From: fs.rajat@gmail.com (Rajat Sharma)
To: kernelnewbies@lists.kernelnewbies.org
Subject: Conceptual questions about device driver
Date: Fri, 2 Aug 2013 21:39:30 -0700 [thread overview]
Message-ID: <6077710377709935096@unknownmsgid> (raw)
BTW I have not seen filesystem implementations doing write ordering for
direct IO unless a request merge is possible (different user credentials),
since you have mentioned you are from filesystem background, do you know
any such implimentation?
Rajat
------------------------------
From: Rajat Sharma
Sent: 03-08-2013 09:25
To: neha naik; Greg Freemyer
Cc: kernelnewbies
Subject: RE: Conceptual questions about device driver
If filesystem has to guarantee write ordering, it has to serialize write
request. So, only when 'A' is written to the block (completion received
from block driver) filesystem can dispatch 'B' not before that. Remember
that there could be failures too. So if 'A' is failed, request for 'B' is
pending, would a filesystem fail that too? I guess not. Usually page cache
absorbs such overwrites first than issues a single merged IO to block
device, but what about direct IO? If applications need consistency
guarantee against such failures, it should serialize writes.
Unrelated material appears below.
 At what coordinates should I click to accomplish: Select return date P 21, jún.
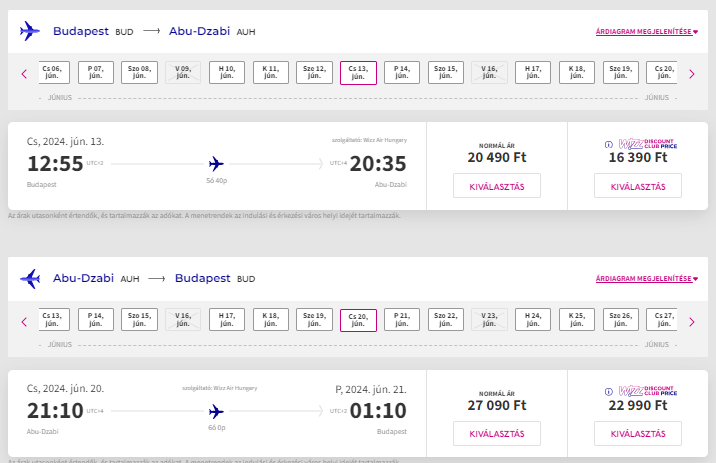pos(402,320)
So to
summarize, write ordering effort from each layers
Block driver: none
Filesystem: best effort
Application: full
Rajat
------------------------------
From: neha naik
Sent: 03-08-2013 02:40
To: Greg Freemyer
Cc: Rajat Sharma; kernelnewbies
Subject: Re: Conceptual questions about device driver
Thanks for the responses. I have one more question for Greg. I come from
filesystem background and not device driver so i may be a bit confused
about the write order fidelity. I know that filesystems guarantee that.
Looking from filesystem perspective, no write will be allowed on the same
block until
the first write finishes. So, if 'B' is written after 'A' you can always
guarantee that you will see 'B' at the end of the two writes.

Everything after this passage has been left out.